On the monitoring side of things, I’m using Munin to monitor the various stats on the server, Piwik for website visit statistics, and I plan on getting Monit going for service monitoring. It’s a bit more important now that I keep and eye on memory and data transfer now that I’m limited on that. Also, if some process goes wild and starts using crazy amounts of CPU power and memory, I’ll be able to catch it.

Unfortunately when you move servers, you have to move everything that was running on them. I’m still in that process, but it’s been going pretty smoothly.

After spending all afternoon fighting with my new server and my DD-WRT router, I finally figured out how to get my server to PXE boot and fire up an Ubuntu install. All it really involved was setting up TFTP on another box (my desktop, to be specific), adding a line to DD-WRT’s DNSMasq options, and configuring the damn server to boot from PXE, which was the hardest part. Luckily, for those of you who are struggling with it, here’s how I did it.

Setting up the PXE client

I had to get my server to boot PXE in the first place. For most people, this just means poking around in the BIOS. Not for me though.

After poking around the HP site, I’ve found out that my server is a first generation Proliant DL360. Since it’s an older machine, this means that it doesn’t have a built-in BIOS config, but I had to actually download the old Compaq SmartStart 5.5 CD. I had to hunt around the HP website, but to save you the trouble, you can snag it here:

http://ftp.hp.com/pub/products/servers/supportsoftware/ZIP/smartstart-5.50-0.zip

Once you boot from the CD, you’ll want to go into the System Configuration Utility when prompted. From there, it’s just like a giant BIOS. Just turn PXE on for whatever ethernet port you’re using and it’s rarin’ to go.

Setting up the TFTP server

Once my server was setup for PXE booting, I had to set up a tftp server for it to grab the boot image from. Since I was using my desktop, which runs Ubuntu, as a host, setup was pretty easy. I just used tftpd-hpa per the Ubuntu wiki’s recommendation.

# sudo aptitude install tftpd-hpa

I had to also edit the configuration file at /etc/default/tftpd-hpa. Mine looks like this:

#Defaults for tftpd-hpa
RUN_DAEMON="yes"
OPTIONS="-l -s /var/lib/tftpboot"

Since I was wanting to PXE boot into an Ubuntu install, I had to extract the install files into /var/lib/tftpboot as I put in the config file.

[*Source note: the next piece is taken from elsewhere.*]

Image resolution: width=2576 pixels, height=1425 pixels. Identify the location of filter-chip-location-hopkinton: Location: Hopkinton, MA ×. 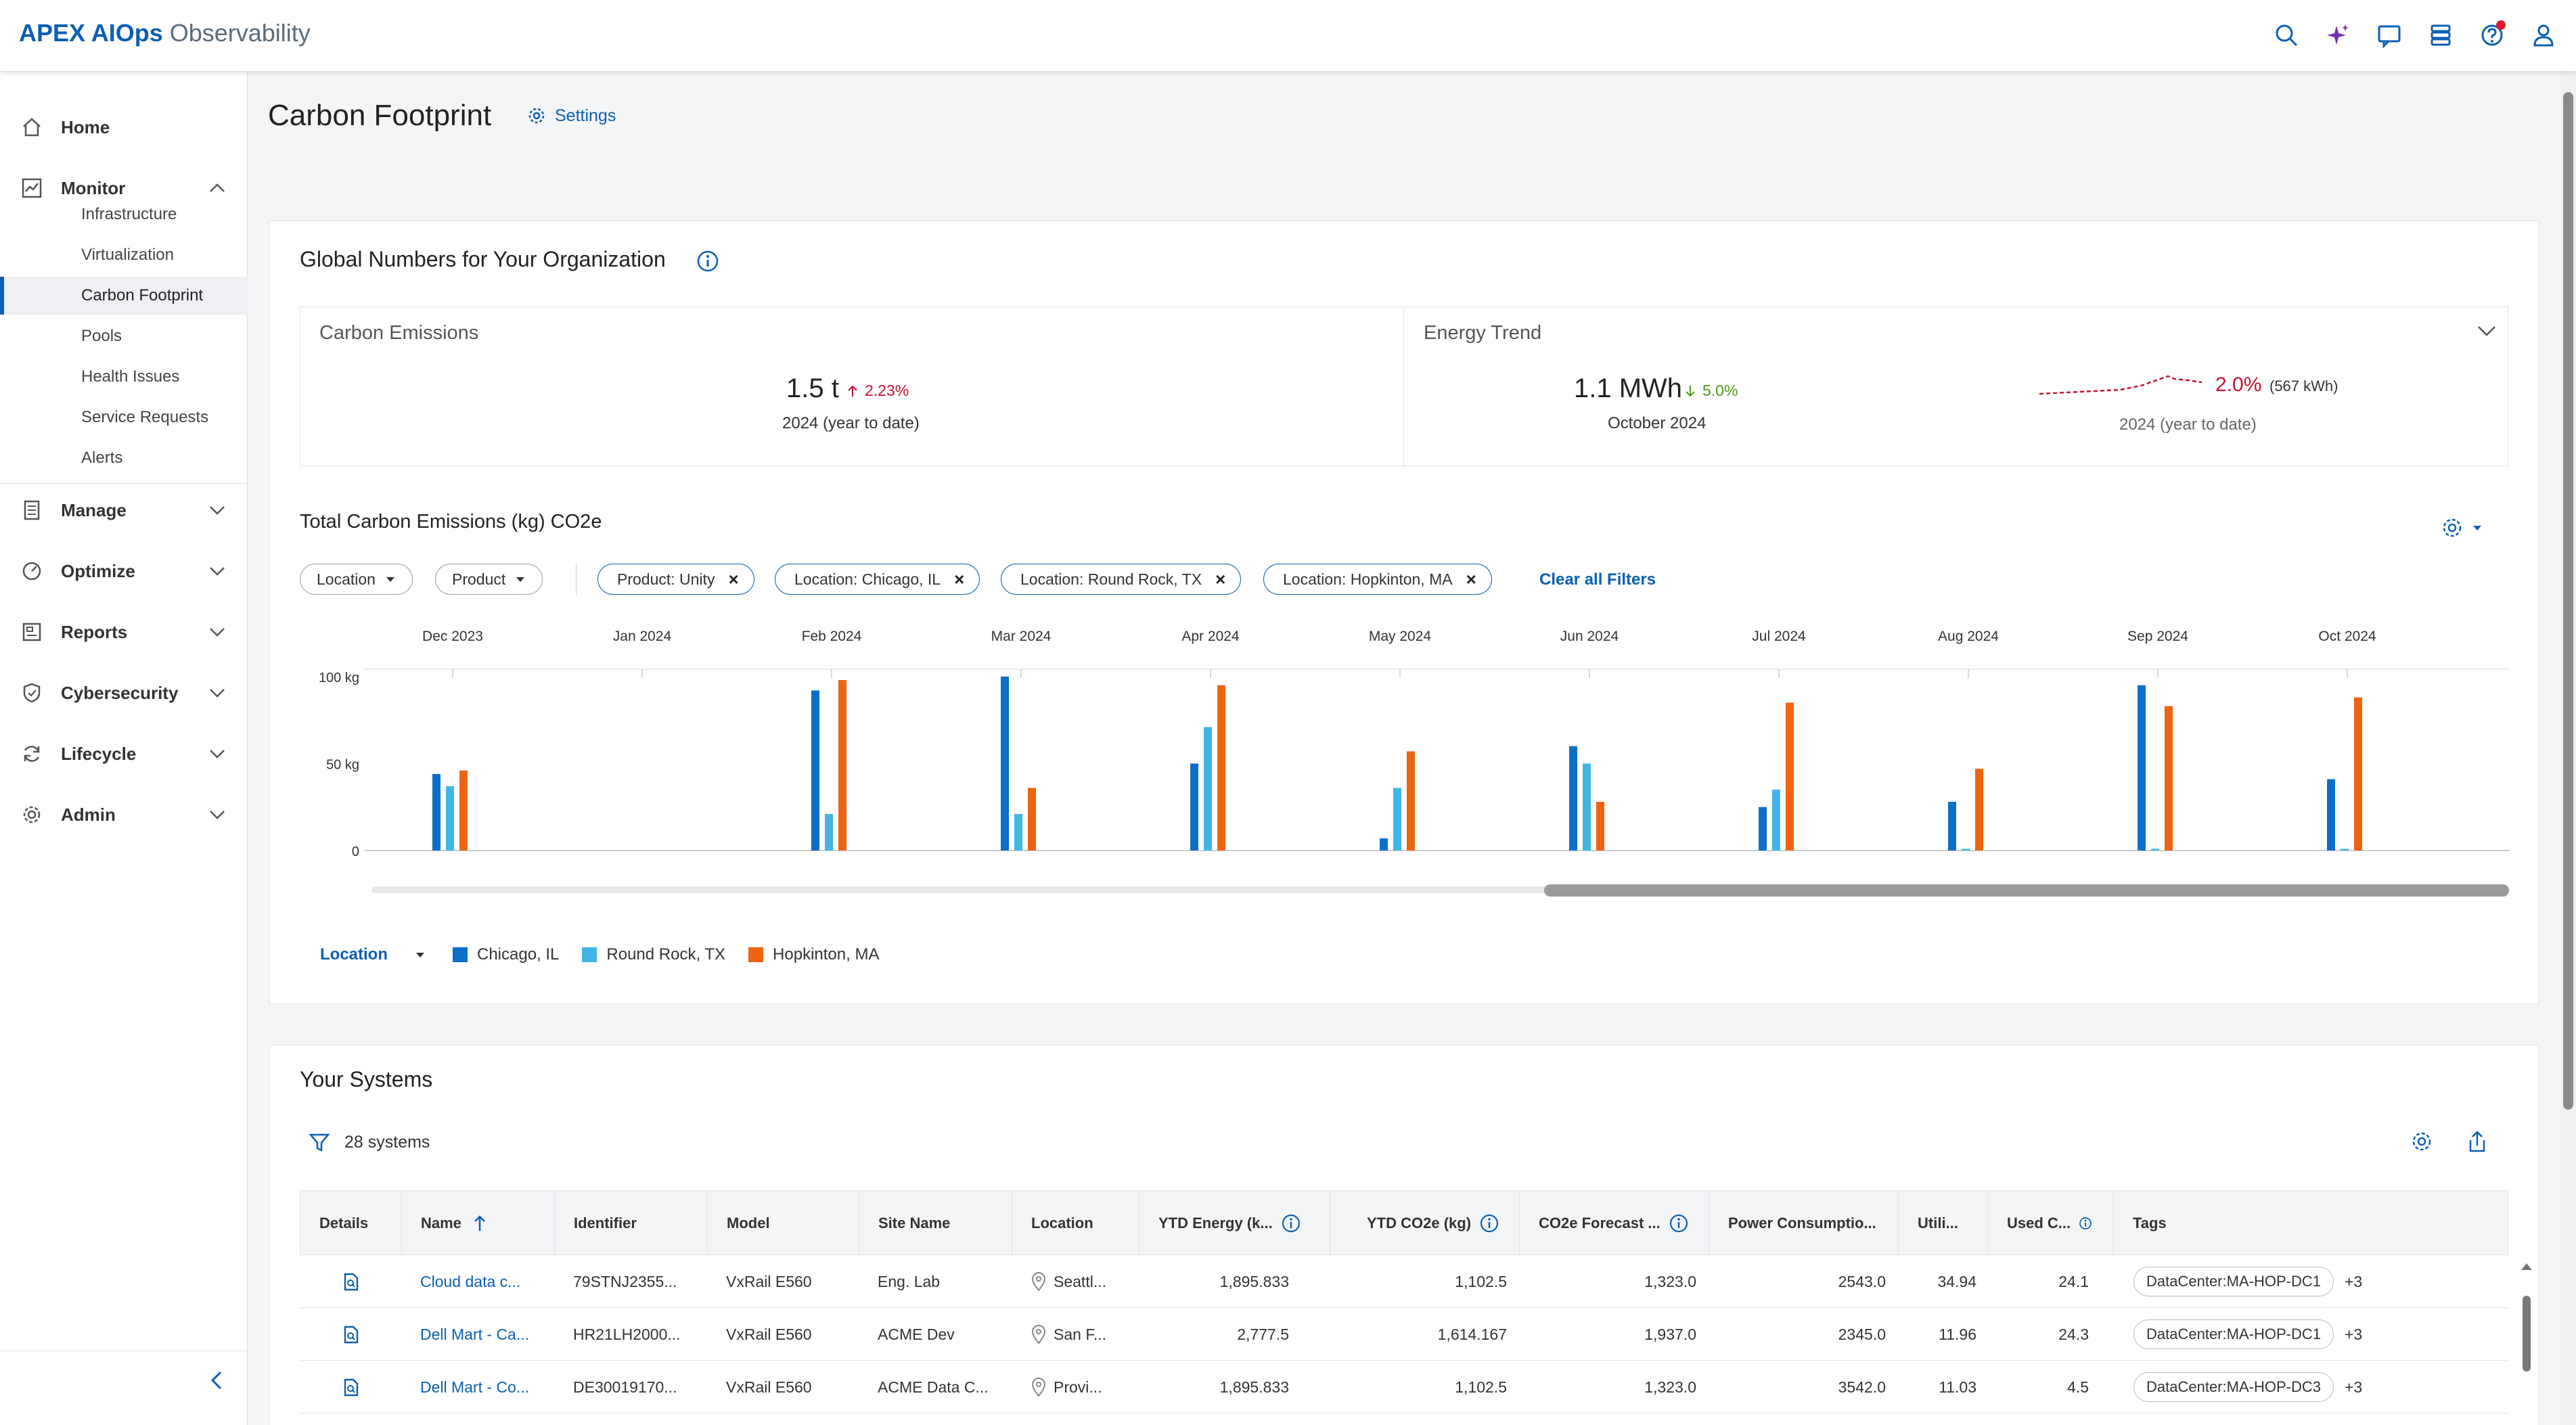
(1378, 580).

For example, the netboot image files for Ubuntu 9.04 can be found here:

http://archive.ubuntu.com/ubuntu/dists/jaunty/main/installer-i386/current/images/netboot/netboot.tar.gz

Setting up the the DHCP server

DD-WRT uses dnsmasq for DHCP, so if you have a system which uses it too it shouldn’t be too much different to setup. Watch out, though! I initially screwed up my configuration which really messed with my router.

All you have to do is add a line to the Additional DNSMasq Options found under the Services tab. If you’re running plain dnsmasq, just add the line to your dnsmasq.conf file. The line goes a little something like this:

dhcp-boot=pxelinux.0,mybox,10.0.0.100

where pxelinux.0 is the file to boot, mybox is the hostname of the tftp server, and 10.0.0.100 is the IP address of the tftp server. You could probably get away with only specifying the hostname or just leaving it blank and supplying the IP address. You can also get more fancy and send certain boot images to certain machines, etc. This way works just fine on a home network like mine.

Once you get this all setup, any machines that try to PXE boot will receive the image and boot to it. If you used the Ubuntu install image like I did, you’ll be able to install Ubuntu on any PXE-capable machine or even boot into a rescue shell! Just remember that if you can’t setup a boot order (like my Proliant) make sure to disable the PXE boot in dnsmasq before rebooting.